#### [Written task]
Turn each line of the listing below into a row of a Markdown table with the columns "Row" and "Text," numbering the rows and skipping blank lines. Leave the pictures out.

==== Data shown

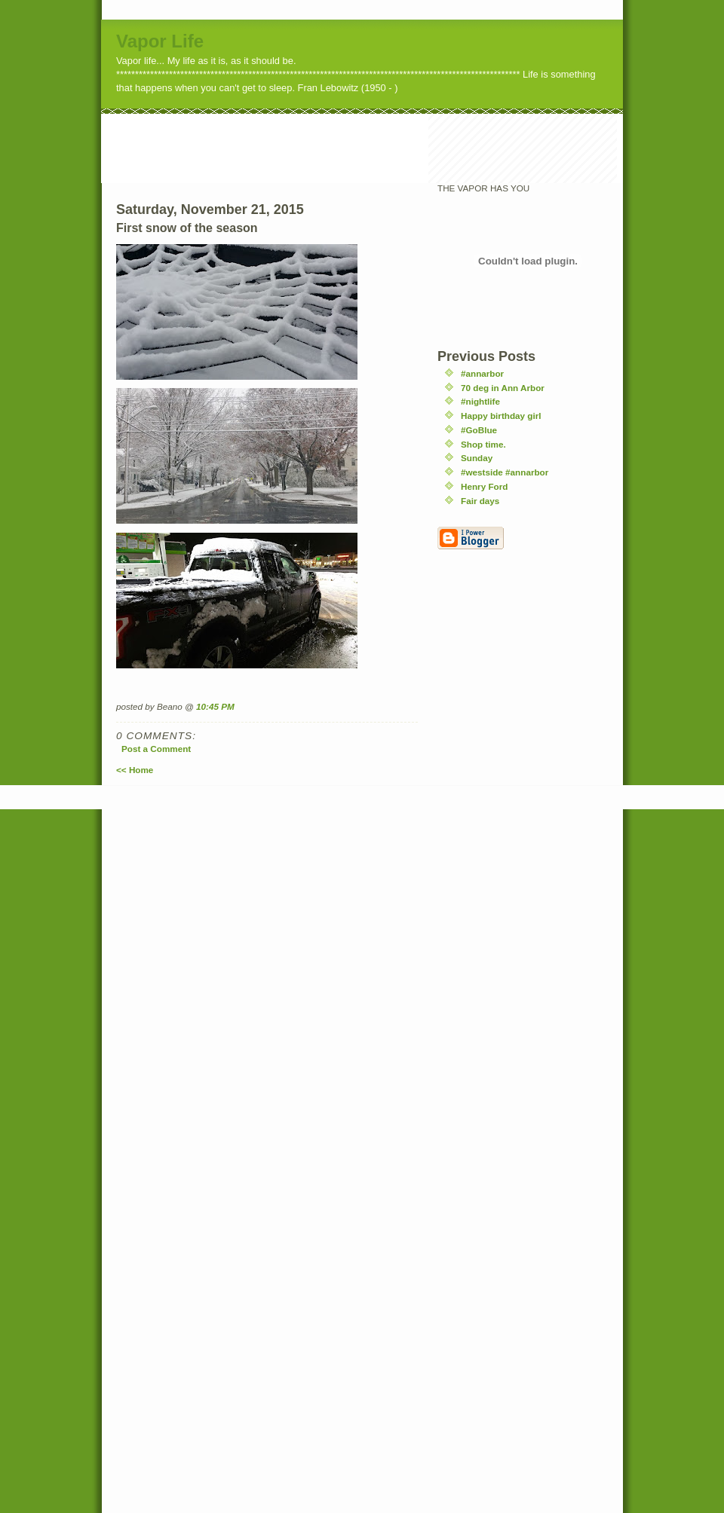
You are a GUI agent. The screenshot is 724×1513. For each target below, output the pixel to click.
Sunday (476, 458)
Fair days (480, 501)
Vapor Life (160, 41)
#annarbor (482, 373)
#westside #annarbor (504, 472)
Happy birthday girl (501, 415)
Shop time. (483, 444)
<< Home (134, 770)
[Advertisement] (375, 148)
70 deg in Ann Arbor (503, 388)
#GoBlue (479, 430)
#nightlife (480, 401)
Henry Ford (484, 486)
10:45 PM (215, 706)
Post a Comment (156, 748)
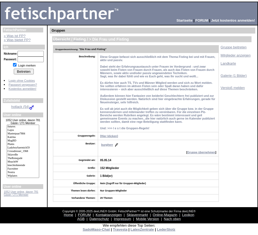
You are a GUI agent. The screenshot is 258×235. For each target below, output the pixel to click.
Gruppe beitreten (234, 47)
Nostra (23, 172)
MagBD (23, 141)
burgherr (107, 144)
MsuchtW (23, 162)
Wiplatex (23, 176)
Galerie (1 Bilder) (234, 76)
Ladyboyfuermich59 (23, 148)
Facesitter (23, 169)
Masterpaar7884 (23, 133)
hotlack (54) (23, 107)
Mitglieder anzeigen (236, 55)
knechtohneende (23, 165)
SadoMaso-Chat (96, 229)
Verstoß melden (233, 88)
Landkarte (228, 63)
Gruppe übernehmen (201, 152)
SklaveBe (23, 155)
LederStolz (166, 229)
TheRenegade (23, 158)
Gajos (23, 130)
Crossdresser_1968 (23, 151)
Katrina (23, 137)
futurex (23, 126)
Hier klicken (109, 136)
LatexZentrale (142, 229)
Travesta (120, 229)
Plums (23, 144)
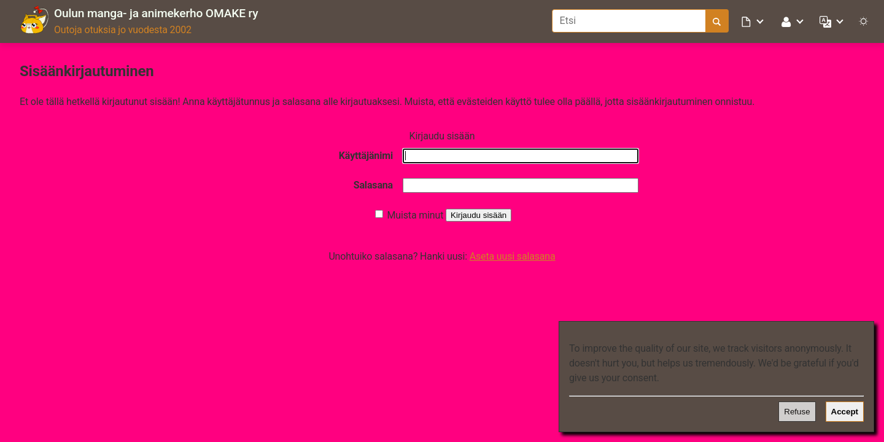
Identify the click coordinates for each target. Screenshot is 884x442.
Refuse (797, 411)
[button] (753, 21)
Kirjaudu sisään (478, 215)
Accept (844, 411)
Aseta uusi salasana (513, 256)
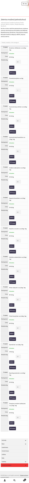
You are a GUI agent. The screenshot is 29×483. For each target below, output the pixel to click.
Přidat (13, 73)
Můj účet (5, 480)
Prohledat (14, 480)
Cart (22, 479)
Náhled (12, 67)
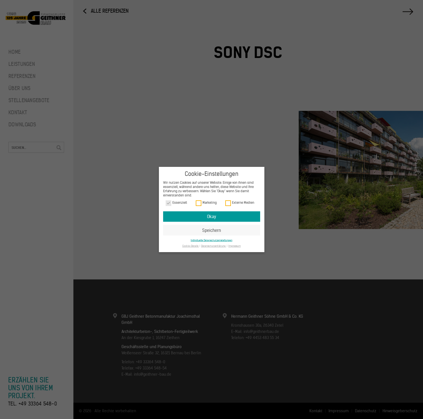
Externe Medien (239, 202)
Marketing (206, 202)
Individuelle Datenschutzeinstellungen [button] (211, 240)
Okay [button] (211, 216)
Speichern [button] (211, 230)
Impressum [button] (234, 245)
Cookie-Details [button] (190, 245)
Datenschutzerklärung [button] (213, 245)
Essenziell (176, 202)
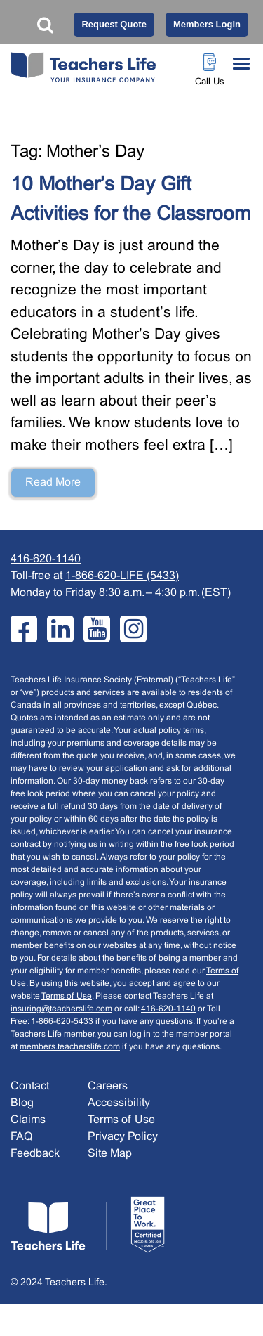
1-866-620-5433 (62, 1022)
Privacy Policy (123, 1136)
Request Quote (113, 24)
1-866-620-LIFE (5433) (122, 576)
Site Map (110, 1153)
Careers (108, 1086)
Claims (28, 1120)
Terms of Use (66, 996)
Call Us (209, 82)
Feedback (35, 1153)
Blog (22, 1103)
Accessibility (119, 1103)
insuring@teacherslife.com (61, 1009)
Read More (53, 482)
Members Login (207, 24)
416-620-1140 (46, 559)
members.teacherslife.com (70, 1047)
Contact (30, 1086)
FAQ (21, 1136)
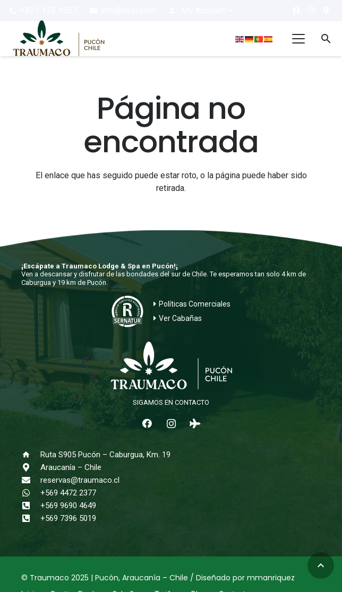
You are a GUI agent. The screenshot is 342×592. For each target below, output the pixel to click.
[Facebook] (296, 10)
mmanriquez (271, 577)
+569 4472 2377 (68, 493)
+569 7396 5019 (68, 518)
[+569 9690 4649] (30, 505)
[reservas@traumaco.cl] (30, 480)
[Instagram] (311, 10)
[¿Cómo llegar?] (326, 10)
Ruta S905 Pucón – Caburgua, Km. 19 (105, 454)
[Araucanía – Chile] (30, 467)
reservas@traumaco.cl (79, 480)
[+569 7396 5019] (30, 518)
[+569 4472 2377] (30, 493)
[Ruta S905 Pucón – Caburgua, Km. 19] (30, 454)
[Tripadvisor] (195, 424)
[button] (201, 10)
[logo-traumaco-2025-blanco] (171, 366)
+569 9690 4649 (68, 505)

========

#### [Exercise answer]
| Row | Text |
|---|---|
| 1 | You are a GUI agent. The screenshot is 724×1513. For each target below, output the pixel to click. |
| 2 | Sunday (476, 458) |
| 3 | Fair days (480, 501) |
| 4 | Vapor Life (160, 41) |
| 5 | #annarbor (482, 373) |
| 6 | #westside #annarbor (504, 472) |
| 7 | Happy birthday girl (501, 415) |
| 8 | Shop time. (483, 444) |
| 9 | << Home (134, 770) |
| 10 | [Advertisement] (375, 148) |
| 11 | 70 deg in Ann Arbor (503, 388) |
| 12 | #GoBlue (479, 430) |
| 13 | #nightlife (480, 401) |
| 14 | Henry Ford (484, 486) |
| 15 | 10:45 PM (215, 706) |
| 16 | Post a Comment (156, 748) |
| 17 | You are a GUI agent. The screenshot is 258×235. For each target below, output the pixel to click. |
| 18 | Gruppe beitreten (234, 47) |
| 19 | Nostra (23, 172) |
| 20 | MagBD (23, 141) |
| 21 | burgherr (107, 144) |
| 22 | MsuchtW (23, 162) |
| 23 | Wiplatex (23, 176) |
| 24 | Galerie (1 Bilder) (234, 76) |
| 25 | Ladyboyfuermich59 (23, 148) |
| 26 | Facesitter (23, 169) |
| 27 | Masterpaar7884 (23, 133) |
| 28 | hotlack (54) (23, 107) |
| 29 | Mitglieder anzeigen (236, 55) |
| 30 | knechtohneende (23, 165) |
| 31 | SadoMaso-Chat (96, 229) |
| 32 | Verstoß melden (233, 88) |
| 33 | Landkarte (228, 63) |
| 34 | Gruppe übernehmen (201, 152) |
| 35 | SklaveBe (23, 155) |
| 36 | LederStolz (166, 229) |
| 37 | TheRenegade (23, 158) |
| 38 | Gajos (23, 130) |
| 39 | Crossdresser_1968 (23, 151) |
| 40 | Katrina (23, 137) |
| 41 | futurex (23, 126) |
| 42 | Hier klicken (109, 136) |
| 43 | LatexZentrale (142, 229) |
| 44 | Travesta (120, 229) |
| 45 | Plums (23, 144) |
| 46 | Identify the click coordinates for each target. Screenshot is 884x442. |
| 47 | Refuse (797, 411) |
| 48 | [button] (753, 21) |
| 49 | Kirjaudu sisään (478, 215) |
| 50 | Accept (844, 411) |
| 51 | Aseta uusi salasana (513, 256) |
| 52 | You are a GUI agent. The screenshot is 29×483. For each target below, output the pixel to click. |
| 53 | Přidat (13, 73) |
| 54 | Můj účet (5, 480) |
| 55 | Prohledat (14, 480) |
| 56 | Cart (22, 479) |
| 57 | Náhled (12, 67) |
| 58 | Externe Medien (239, 202) |
| 59 | Marketing (206, 202) |
| 60 | Individuelle Datenschutzeinstellungen [button] (211, 240) |
| 61 | Okay [button] (211, 216) |
| 62 | Speichern [button] (211, 230) |
| 63 | Impressum [button] (234, 245) |
| 64 | Cookie-Details [button] (190, 245) |
| 65 | Datenschutzerklärung [button] (213, 245) |
| 66 | Essenziell (176, 202) |
| 67 | 1-866-620-5433 (62, 1022) |
| 68 | Privacy Policy (123, 1136) |
| 69 | Request Quote (113, 24) |
| 70 | 1-866-620-LIFE (5433) (122, 576) |
| 71 | Site Map (110, 1153) |
| 72 | Careers (108, 1086) |
| 73 | Claims (28, 1120) |
| 74 | Terms of Use (66, 996) |
| 75 | Call Us (209, 82) |
| 76 | Feedback (35, 1153) |
| 77 | Blog (22, 1103) |
| 78 | Accessibility (119, 1103) |
| 79 | insuring@teacherslife.com (61, 1009) |
| 80 | Read More (53, 482) |
| 81 | Members Login (207, 24) |
| 82 | 416-620-1140 (46, 559) |
| 83 | members.teacherslife.com (70, 1047) |
| 84 | Contact (30, 1086) |
| 85 | FAQ (21, 1136) |
| 86 | You are a GUI agent. The screenshot is 342×592. For each target below, output the pixel to click. |
| 87 | [Facebook] (296, 10) |
| 88 | mmanriquez (271, 577) |
| 89 | +569 4472 2377 (68, 493) |
| 90 | +569 7396 5019 (68, 518) |
| 91 | [+569 9690 4649] (30, 505) |
| 92 | [reservas@traumaco.cl] (30, 480) |
| 93 | [Instagram] (311, 10) |
| 94 | [¿Cómo llegar?] (326, 10) |
| 95 | Ruta S905 Pucón – Caburgua, Km. 19 (105, 454) |
| 96 | [Araucanía – Chile] (30, 467) |
| 97 | reservas@traumaco.cl (79, 480) |
| 98 | [+569 7396 5019] (30, 518) |
| 99 | [+569 4472 2377] (30, 493) |
| 100 | [Ruta S905 Pucón – Caburgua, Km. 19] (30, 454) |
| 101 | [Tripadvisor] (195, 424) |
| 102 | [button] (201, 10) |
| 103 | [logo-traumaco-2025-blanco] (171, 366) |
| 104 | +569 9690 4649 (68, 505) |